Of course, in some countries they are. In the US streamers pay fees to ISPs to score faster speeds and Amazon and Facebook do the same in South Korea. The big companies also argue that they have their own networks routing traffic globally across the web before delivering it to the ISPs’ effective doorstep.
Either way, however, the sheer amount of data being consumed, and video in particular, means that the argument is likely to flare up again soon. According to one analyst the amount of data consumed per household per month has risen 2400% over the past 10 years, from 17GB to 429GB. And there are no signs that that rate of change is going to decelerate any time soon.
European broadcast groups accelerate commissioning
Meanwhile, Europe’s broadcasters are fighting back against the streamers. Reported in Rapid TV News, stats from Ampere Analysis show that in Q2 2021, the leading free-to-air groups in Western Europe’s largest TV markets — UK, France, Germany, Spain, and Italy — commissioned nearly 600 brand new first run TV shows for their channels and VOD products. This represents an increase of 23% over pandemic-hit Q2 2020, and, perhaps more impressively, a massive 64% over the same period in 2019.
Unsurprisingly, unscripted content has seen the biggest rise in volume, accounting for 80% of all commissions in the first half of this year. There has also been a rise in new commissions for the owned-and-operated on-demand platforms, with 16% of all new programmes destined for these outlets.
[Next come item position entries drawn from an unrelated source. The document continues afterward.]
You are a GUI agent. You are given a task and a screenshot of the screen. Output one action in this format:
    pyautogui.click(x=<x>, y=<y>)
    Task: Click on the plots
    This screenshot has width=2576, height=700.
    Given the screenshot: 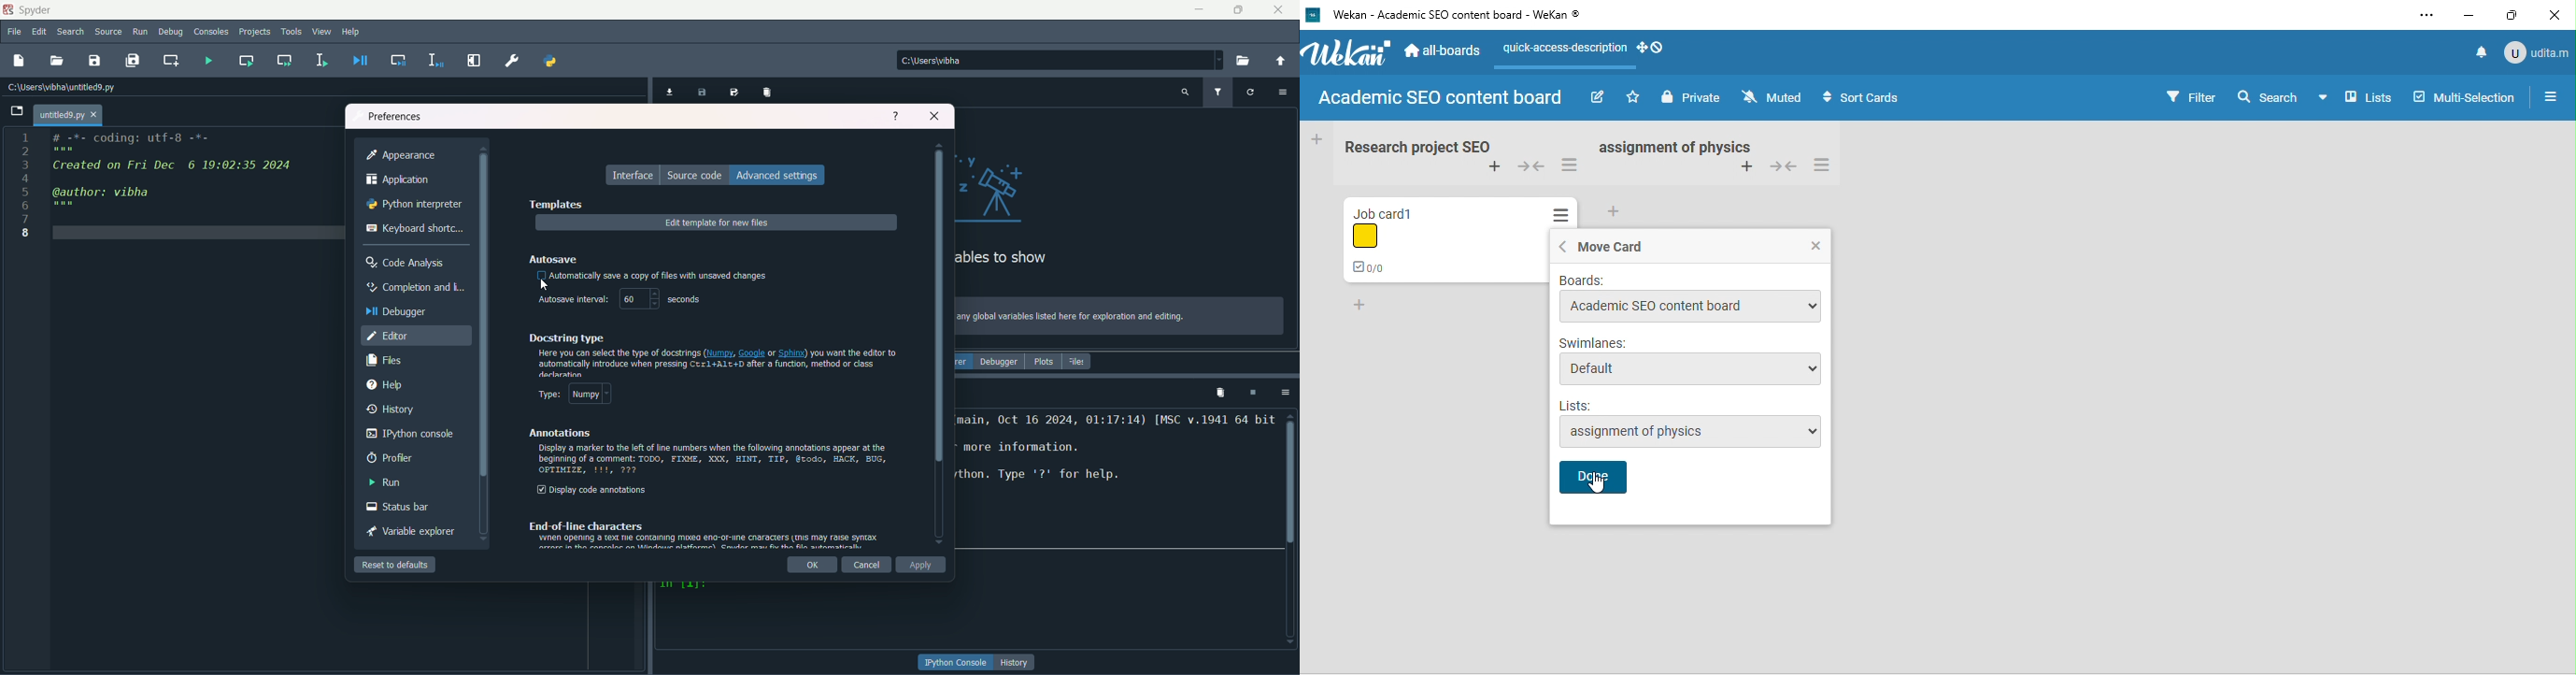 What is the action you would take?
    pyautogui.click(x=1042, y=362)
European groups on the whole though were found to have been slower to prioritise VOD-based projects than their US counterparts, where titles made for VOD platforms now represent between 35%-40% of greenlit new projects by US broadcast and network groups.
This is leading to an interesting switch. As Ampere’s Richard Broughton points out, many European broadcasters have historically relied on licensed content, and US imports in particular, to fill linear channel schedules. “But as US media giants increasingly turn their attention to their own platforms, buyers have needed to find alternative options to bolster their slates for both linear and VOD to compensate for an increasingly siloed market,” he says.